◆ **WHAT TO DO**: Leave out the lines before the one with "Screen dimensions: 1372x892"; output that line and all remaining lines of the records exactly.

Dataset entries
-.-.-

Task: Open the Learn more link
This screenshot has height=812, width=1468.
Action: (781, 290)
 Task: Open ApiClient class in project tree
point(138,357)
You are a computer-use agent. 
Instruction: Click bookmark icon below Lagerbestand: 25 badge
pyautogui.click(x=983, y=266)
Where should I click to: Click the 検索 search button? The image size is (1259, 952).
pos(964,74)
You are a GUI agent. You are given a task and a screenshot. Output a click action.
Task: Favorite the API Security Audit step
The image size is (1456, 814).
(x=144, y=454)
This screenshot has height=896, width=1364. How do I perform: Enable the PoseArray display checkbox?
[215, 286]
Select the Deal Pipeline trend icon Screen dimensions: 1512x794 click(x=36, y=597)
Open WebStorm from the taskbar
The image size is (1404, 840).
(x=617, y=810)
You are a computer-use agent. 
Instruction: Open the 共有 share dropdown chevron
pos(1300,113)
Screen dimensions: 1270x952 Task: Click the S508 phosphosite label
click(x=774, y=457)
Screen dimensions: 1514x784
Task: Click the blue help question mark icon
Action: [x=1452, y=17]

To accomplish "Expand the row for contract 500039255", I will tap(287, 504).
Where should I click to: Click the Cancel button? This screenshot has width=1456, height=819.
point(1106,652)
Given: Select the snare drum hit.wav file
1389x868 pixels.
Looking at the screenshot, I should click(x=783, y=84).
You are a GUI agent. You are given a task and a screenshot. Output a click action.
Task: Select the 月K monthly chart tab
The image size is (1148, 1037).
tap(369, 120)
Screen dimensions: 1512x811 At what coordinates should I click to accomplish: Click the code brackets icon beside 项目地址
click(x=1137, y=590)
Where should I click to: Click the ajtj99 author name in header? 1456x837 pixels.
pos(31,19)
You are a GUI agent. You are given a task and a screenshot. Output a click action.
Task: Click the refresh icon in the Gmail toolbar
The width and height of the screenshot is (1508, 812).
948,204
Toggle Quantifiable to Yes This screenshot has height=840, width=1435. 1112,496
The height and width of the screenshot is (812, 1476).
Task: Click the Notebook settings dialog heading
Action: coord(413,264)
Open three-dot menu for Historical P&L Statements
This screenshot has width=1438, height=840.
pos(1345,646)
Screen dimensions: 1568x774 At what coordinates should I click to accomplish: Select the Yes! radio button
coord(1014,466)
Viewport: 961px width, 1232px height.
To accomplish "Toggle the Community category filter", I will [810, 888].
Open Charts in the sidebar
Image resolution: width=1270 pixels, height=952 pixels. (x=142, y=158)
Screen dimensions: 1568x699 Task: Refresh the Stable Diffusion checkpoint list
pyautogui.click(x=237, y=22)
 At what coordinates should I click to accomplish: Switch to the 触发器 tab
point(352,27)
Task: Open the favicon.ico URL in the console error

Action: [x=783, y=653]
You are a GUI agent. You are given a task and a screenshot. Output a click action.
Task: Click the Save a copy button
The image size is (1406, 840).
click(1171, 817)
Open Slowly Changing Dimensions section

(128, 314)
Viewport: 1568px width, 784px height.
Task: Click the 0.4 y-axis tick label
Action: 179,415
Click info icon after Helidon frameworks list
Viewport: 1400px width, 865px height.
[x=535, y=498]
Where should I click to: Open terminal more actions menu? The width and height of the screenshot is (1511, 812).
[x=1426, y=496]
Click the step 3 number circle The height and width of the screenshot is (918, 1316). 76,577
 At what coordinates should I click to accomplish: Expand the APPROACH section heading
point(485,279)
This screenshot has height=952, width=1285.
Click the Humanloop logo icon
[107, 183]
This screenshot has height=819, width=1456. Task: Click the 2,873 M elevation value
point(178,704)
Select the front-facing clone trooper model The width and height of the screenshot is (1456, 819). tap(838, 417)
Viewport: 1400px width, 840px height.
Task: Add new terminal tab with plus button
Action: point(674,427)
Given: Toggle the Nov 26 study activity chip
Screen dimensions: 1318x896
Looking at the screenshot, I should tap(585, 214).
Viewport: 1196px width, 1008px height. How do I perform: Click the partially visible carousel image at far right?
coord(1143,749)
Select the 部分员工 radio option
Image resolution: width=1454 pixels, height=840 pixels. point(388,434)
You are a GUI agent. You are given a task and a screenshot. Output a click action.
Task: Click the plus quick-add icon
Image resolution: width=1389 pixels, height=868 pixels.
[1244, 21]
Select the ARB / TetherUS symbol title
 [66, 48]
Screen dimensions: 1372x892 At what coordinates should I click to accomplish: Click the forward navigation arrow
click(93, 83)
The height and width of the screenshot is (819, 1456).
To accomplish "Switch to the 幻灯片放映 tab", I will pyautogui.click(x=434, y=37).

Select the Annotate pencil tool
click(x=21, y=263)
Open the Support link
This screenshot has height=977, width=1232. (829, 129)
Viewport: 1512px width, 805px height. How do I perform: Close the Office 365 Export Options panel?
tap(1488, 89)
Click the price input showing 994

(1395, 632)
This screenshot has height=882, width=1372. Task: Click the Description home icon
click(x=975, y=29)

-.-.-

◆ **RESULT FOR THIS EXERCISE**:
Screen dimensions: 1372x892 At what coordinates should I click to accomplish: Click the forward navigation arrow
click(93, 83)
The height and width of the screenshot is (819, 1456).
To accomplish "Switch to the 幻灯片放映 tab", I will pyautogui.click(x=434, y=37).

Select the Annotate pencil tool
click(x=21, y=263)
Open the Support link
This screenshot has height=977, width=1232. (829, 129)
Viewport: 1512px width, 805px height. How do I perform: Close the Office 365 Export Options panel?
tap(1488, 89)
Click the price input showing 994

(1395, 632)
This screenshot has height=882, width=1372. Task: Click the Description home icon
click(x=975, y=29)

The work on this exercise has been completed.